In a recent study done by Colorado State University, researchers looked at the three percent of total Colorado water used for landscapes and found a significant return on investments from that water.
The Hidden Values of Landscapes: Implications for Drought Planning study is the first one of its kind in Colorado that quantifies how much water landscapes used and their social, economic and environmental benefits.
“The use of three percent of Colorado’s available water to maintain green landscapes is a legitimate allocation of water resources,” said Tony Koski, professor and Extension Turf Specialist in CSU’s Department of Horticulture and Landscape Architecture.
Along with Koski, the study was also lead by horticultural agent with CSU Extension in Larimer County Alison O’Connor and associate professor in the Department of Horticulture and Landscape Architecture Zach Johnson.
“We were aware of a lot of anecdotal information about the benefits of landscapes, but this is the first time the information has been synthesized and analyzed,” said Johnson.
According to the study, the following are just a few of the social, economic and environmental benefits found during research:
- Forty-eight pounds of carbon dioxide are absorbed by one tree each year.

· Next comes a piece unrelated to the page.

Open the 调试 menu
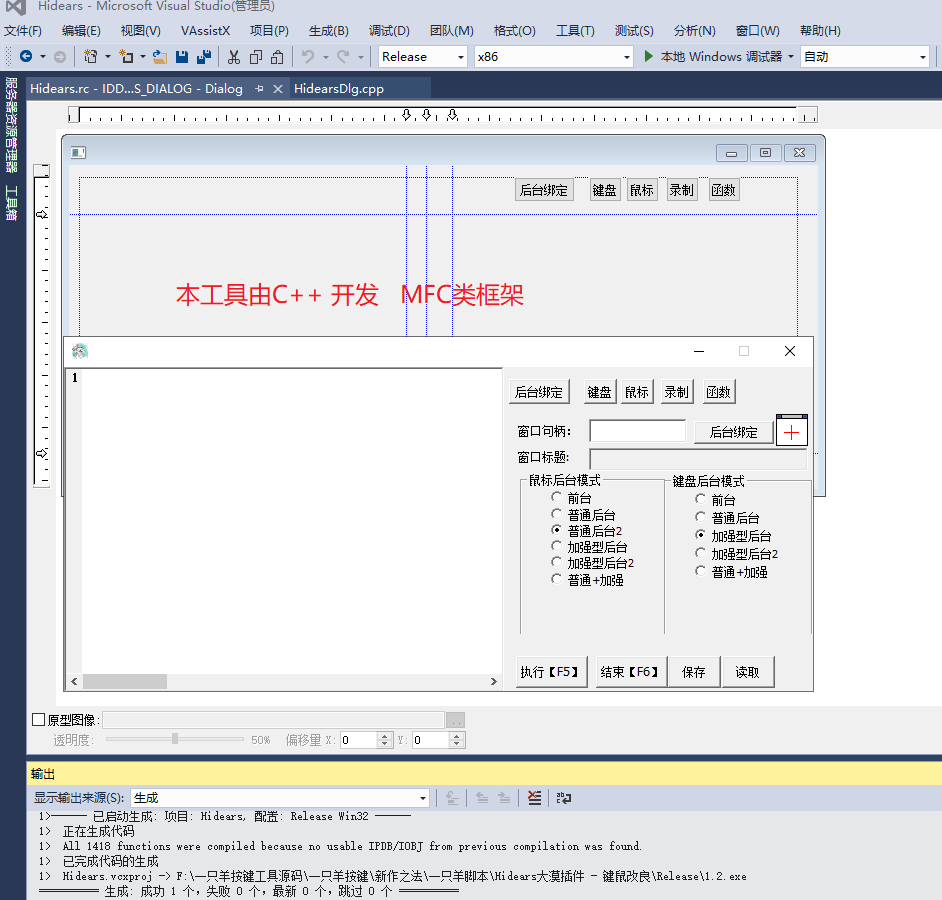Screen dimensions: 942x900 tap(389, 30)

- Trees provide air quality benefits for Colorado cities valued in the high six figures.
- Twenty-five percent fewer crimes occur in public housing with landscapes.
- Every $1 invested in a home landscape yields a 135 percent return on the home value.

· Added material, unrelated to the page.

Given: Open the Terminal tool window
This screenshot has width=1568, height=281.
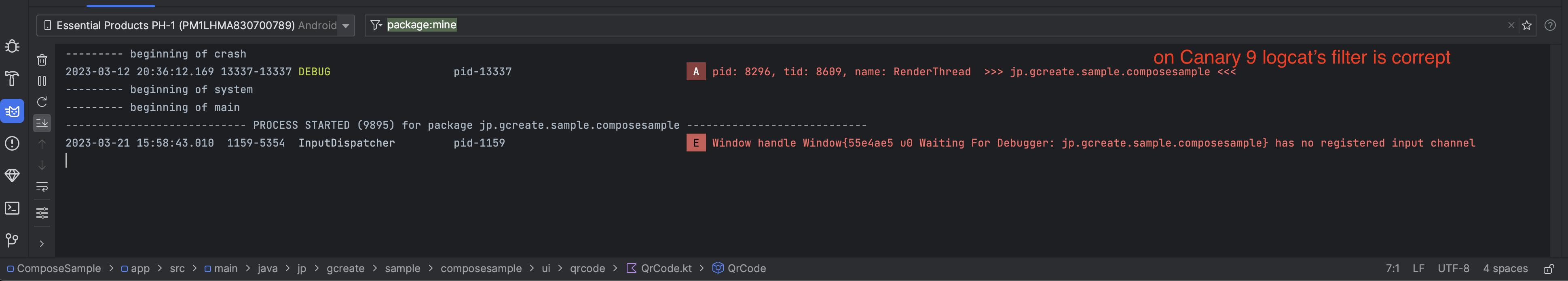Looking at the screenshot, I should [x=12, y=208].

- Seven percent higher rents are paid on commercial properties with attractive landscapes.
- Forty-five percent cooler temps occur when cars are shaded by trees.
- Outdoor urban spaces increase mental and physical health and children who spend time outdoors are better learners.
Since the completion of the Colorado Water Plan, the study says that water awareness is at an all-time high in the state. CSU says that this study can serve as a tool for water policy makers who are tasked with ensuring there is enough water to get the state through future droughts and the projected population growth.
“When water supplies diminish, it is easy to argue that irrigating landscapes is not the best use of water but there are serious consequences when urban landscapes and parks are targeted,” said Koski. “The unintended consequences from the ‘cash for grass’ buyouts in Nevada and California resulted in trees and other plants dying and succumbing to disease when deprived of regular irrigation. It’s impossible to instantly replace a 30-year-old shade tree; the cooling benefits it provides are lost forever as is the character and functionality of parks and neighborhoods.”
Over the past decade, Colorado’s water users have reduced per capita water consumption by just under 20 percent by using better management practices on landscapes, tiered rate structures, improved irrigation technologies and increased general awareness among users that they should be conserving.
“In Colorado, drought is not a matter of ‘if’ but of ‘when,’” added Johnson. “Increased conservation is necessary for drought planning and this study provides water planners information to adopt a holistic approach by factoring in the value of landscapes when formulating water policy.”
The study also discusses cooling effects, storm water management, wildlife habitats, air quality, real estate values, community and health benefits and more.